公開日: 2021/02/04 (ワールド)

米議会襲撃=TapTheForwardAssist-ShareAlike 米議会襲撃=TapTheForwardAssist-ShareAlike

田岡 俊次 (軍事評論家、元朝日新聞編集委員)

 米国下院は1月22日、ドナルド・トランプ前大統領が6日に反乱を煽動して連邦議事堂を襲撃させたとする弾劾訴追決議を連邦上院に送付した。賛成232票、反対197票で共和党議員10人も賛成した。

 今後上院で裁判が行われるが弾該成立には100人の上院議員の3分の2に当たる67人以上の賛成が必要で、民主党上院議員は50人だから共和党の17人の向背が焦点だ。

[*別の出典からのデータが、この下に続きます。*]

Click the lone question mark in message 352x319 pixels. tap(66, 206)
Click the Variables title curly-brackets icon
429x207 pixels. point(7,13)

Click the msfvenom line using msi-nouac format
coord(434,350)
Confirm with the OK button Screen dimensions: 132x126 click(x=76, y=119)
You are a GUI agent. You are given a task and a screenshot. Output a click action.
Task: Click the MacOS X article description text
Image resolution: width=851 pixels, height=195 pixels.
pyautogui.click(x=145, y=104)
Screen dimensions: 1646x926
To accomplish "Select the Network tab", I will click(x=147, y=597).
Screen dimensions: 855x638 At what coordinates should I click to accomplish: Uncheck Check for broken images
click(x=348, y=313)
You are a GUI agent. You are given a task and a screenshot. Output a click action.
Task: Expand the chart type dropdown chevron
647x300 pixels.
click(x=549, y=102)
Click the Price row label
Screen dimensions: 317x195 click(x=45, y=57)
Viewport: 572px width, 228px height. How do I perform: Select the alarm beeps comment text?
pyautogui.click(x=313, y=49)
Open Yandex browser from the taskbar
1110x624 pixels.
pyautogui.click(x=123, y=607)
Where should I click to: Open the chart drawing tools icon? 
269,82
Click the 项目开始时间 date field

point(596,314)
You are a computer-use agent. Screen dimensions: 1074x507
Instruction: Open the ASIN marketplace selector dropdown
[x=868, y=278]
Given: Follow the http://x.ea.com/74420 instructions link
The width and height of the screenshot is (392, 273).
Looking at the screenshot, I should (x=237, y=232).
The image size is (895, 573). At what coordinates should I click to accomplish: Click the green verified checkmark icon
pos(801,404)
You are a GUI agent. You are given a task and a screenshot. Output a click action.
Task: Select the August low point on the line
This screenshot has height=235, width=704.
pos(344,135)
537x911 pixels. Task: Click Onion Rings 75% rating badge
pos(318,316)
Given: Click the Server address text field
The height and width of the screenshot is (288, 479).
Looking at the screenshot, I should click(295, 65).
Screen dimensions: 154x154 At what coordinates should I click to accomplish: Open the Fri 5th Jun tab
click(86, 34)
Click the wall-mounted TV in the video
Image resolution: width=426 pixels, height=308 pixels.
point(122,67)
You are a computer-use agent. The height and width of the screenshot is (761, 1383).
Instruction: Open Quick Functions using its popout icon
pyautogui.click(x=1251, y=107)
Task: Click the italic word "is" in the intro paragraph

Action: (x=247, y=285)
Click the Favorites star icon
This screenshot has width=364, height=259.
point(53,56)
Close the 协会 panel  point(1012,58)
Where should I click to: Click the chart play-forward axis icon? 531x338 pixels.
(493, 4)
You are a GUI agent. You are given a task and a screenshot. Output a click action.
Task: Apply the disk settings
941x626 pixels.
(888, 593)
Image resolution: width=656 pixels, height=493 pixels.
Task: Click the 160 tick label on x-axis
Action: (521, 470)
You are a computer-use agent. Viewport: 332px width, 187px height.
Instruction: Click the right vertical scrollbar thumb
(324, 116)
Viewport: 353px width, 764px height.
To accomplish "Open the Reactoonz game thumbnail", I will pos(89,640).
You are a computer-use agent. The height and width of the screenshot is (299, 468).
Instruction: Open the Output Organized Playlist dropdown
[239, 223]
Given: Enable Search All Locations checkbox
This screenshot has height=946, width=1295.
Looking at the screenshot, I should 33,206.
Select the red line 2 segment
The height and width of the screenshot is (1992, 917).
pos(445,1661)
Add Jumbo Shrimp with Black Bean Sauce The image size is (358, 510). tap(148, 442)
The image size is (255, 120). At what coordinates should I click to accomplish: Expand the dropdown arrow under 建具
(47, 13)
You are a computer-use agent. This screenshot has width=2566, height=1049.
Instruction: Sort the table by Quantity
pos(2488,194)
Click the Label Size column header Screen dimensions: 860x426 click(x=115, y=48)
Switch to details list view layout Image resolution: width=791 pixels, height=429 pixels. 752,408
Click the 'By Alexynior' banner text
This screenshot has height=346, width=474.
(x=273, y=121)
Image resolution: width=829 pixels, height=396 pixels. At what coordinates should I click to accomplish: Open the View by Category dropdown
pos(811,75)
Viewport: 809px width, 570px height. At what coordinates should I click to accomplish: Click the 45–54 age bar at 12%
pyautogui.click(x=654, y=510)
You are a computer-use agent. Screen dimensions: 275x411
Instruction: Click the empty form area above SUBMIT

 トランプ氏に対する批判は激しく、共和党議員にとって落選したトランプ氏に追随し続ければ彼の転落に巻き込まれる危険がある。他方、共和党支持の選挙民にはトランプ崇拝者が多く、弾該に賛成すれば「裏切者」の烙印をおされ、次の選挙で議席を失うことになりかねない。

 「トランプ氏の言動には賛成できないが」と言いつつ、何とか理屈を付けて弾該に反対した共和党議員が下院でも多かった。

トランプ氏 脱税、口止め料などで訴追が濃厚

 仮に上院で無罪の表決が出ても、すべて無罪放免とはならない。「現職大統領は刑事訴追しない」という米国司法省の不文律による特権を失い、一市民となったトランプ氏に対し、刑事事件の訴追が行われる可能性が高い。

 10年間連邦所得税をほとんど払っていない脱税の疑いや、ポルノ女優に口止め料13万ドル(約1400万円)を選挙資金から出した事件、今回の選挙でジョージア州の州務長官(共和党)に「1万1780票を見つけろ」と、選挙結果の改竄を要求(電話録音あり)などなど、多くの疑惑があり、その一部に関して捜査が行われてきたが、大統領の特権で訴追にはいたらなかった。

 トランプ氏が特権を失った今、それらが堰を切ったように噴出する可能性があり、さらに「11億ドル(約1140億円)」とも報じられる債務の処理を迫られることもありそうだ。

 米国ギャラップ社が18日に発表した世論調査ではトランプ氏への支持率は34%で11月3日の大統領選挙前と比べ12ポイント低下したものの、議事堂襲撃事件を起こした割には、現在のところなお相当の支持を保っている。だが、今後、刑事事件の裁判で有罪となったり、破産するような状況になれば、穏健な共和党支持者の目が覚めてトランプ氏から離れることになるだろう。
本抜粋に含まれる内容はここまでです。